* GOAL *
Reproduce every one of the records below word for word, keeping each line in its original order.

Dataset rows
--------

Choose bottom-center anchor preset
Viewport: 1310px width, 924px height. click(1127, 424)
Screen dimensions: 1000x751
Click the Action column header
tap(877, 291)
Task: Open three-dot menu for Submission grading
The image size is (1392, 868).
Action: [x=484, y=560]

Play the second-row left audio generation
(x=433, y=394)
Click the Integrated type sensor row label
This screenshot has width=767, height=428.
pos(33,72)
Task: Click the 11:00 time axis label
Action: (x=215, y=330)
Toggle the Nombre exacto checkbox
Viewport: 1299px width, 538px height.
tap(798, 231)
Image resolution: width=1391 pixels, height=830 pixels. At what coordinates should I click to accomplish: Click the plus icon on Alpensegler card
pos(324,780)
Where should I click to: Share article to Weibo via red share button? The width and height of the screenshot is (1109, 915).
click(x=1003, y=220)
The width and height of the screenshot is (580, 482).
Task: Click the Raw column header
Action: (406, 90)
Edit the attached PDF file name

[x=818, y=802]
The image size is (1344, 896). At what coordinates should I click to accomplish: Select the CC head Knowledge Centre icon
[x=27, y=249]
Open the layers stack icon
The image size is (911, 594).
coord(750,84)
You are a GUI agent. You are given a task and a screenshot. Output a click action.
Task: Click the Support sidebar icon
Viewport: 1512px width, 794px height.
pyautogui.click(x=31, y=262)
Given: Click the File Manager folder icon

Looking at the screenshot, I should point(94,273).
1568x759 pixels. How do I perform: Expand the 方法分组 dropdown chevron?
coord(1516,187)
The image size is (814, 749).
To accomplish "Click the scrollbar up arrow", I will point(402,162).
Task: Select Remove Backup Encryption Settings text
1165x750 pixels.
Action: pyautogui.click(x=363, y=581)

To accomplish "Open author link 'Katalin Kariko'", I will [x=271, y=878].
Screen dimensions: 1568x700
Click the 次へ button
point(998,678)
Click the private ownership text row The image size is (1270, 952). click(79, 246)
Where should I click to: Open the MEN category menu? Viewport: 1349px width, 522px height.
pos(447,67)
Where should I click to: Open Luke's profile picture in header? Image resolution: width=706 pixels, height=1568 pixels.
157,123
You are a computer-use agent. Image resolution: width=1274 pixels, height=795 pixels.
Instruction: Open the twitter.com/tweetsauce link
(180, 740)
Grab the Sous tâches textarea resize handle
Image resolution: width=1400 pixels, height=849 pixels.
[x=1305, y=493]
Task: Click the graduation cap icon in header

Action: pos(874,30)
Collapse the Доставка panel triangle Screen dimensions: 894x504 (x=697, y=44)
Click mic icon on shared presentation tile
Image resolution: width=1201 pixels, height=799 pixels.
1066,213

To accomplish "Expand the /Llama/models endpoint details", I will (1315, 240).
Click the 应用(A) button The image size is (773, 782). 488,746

--------

* FULL OUTPUT *
Choose bottom-center anchor preset
Viewport: 1310px width, 924px height. click(1127, 424)
Screen dimensions: 1000x751
Click the Action column header
tap(877, 291)
Task: Open three-dot menu for Submission grading
The image size is (1392, 868).
Action: [x=484, y=560]

Play the second-row left audio generation
(x=433, y=394)
Click the Integrated type sensor row label
This screenshot has width=767, height=428.
pos(33,72)
Task: Click the 11:00 time axis label
Action: (x=215, y=330)
Toggle the Nombre exacto checkbox
Viewport: 1299px width, 538px height.
tap(798, 231)
Image resolution: width=1391 pixels, height=830 pixels. At what coordinates should I click to accomplish: Click the plus icon on Alpensegler card
pos(324,780)
Where should I click to: Share article to Weibo via red share button? The width and height of the screenshot is (1109, 915).
click(x=1003, y=220)
The width and height of the screenshot is (580, 482).
Task: Click the Raw column header
Action: (406, 90)
Edit the attached PDF file name

[x=818, y=802]
The image size is (1344, 896). At what coordinates should I click to accomplish: Select the CC head Knowledge Centre icon
[x=27, y=249]
Open the layers stack icon
The image size is (911, 594).
coord(750,84)
You are a GUI agent. You are given a task and a screenshot. Output a click action.
Task: Click the Support sidebar icon
Viewport: 1512px width, 794px height.
pyautogui.click(x=31, y=262)
Given: Click the File Manager folder icon

Looking at the screenshot, I should point(94,273).
1568x759 pixels. How do I perform: Expand the 方法分组 dropdown chevron?
coord(1516,187)
The image size is (814, 749).
To accomplish "Click the scrollbar up arrow", I will point(402,162).
Task: Select Remove Backup Encryption Settings text
1165x750 pixels.
Action: pyautogui.click(x=363, y=581)

To accomplish "Open author link 'Katalin Kariko'", I will [x=271, y=878].
Screen dimensions: 1568x700
Click the 次へ button
point(998,678)
Click the private ownership text row The image size is (1270, 952). click(79, 246)
Where should I click to: Open the MEN category menu? Viewport: 1349px width, 522px height.
pos(447,67)
Where should I click to: Open Luke's profile picture in header? Image resolution: width=706 pixels, height=1568 pixels.
157,123
You are a computer-use agent. Image resolution: width=1274 pixels, height=795 pixels.
Instruction: Open the twitter.com/tweetsauce link
(180, 740)
Grab the Sous tâches textarea resize handle
Image resolution: width=1400 pixels, height=849 pixels.
[x=1305, y=493]
Task: Click the graduation cap icon in header

Action: pos(874,30)
Collapse the Доставка panel triangle Screen dimensions: 894x504 (x=697, y=44)
Click mic icon on shared presentation tile
Image resolution: width=1201 pixels, height=799 pixels.
1066,213

To accomplish "Expand the /Llama/models endpoint details", I will (1315, 240).
Click the 应用(A) button The image size is (773, 782). 488,746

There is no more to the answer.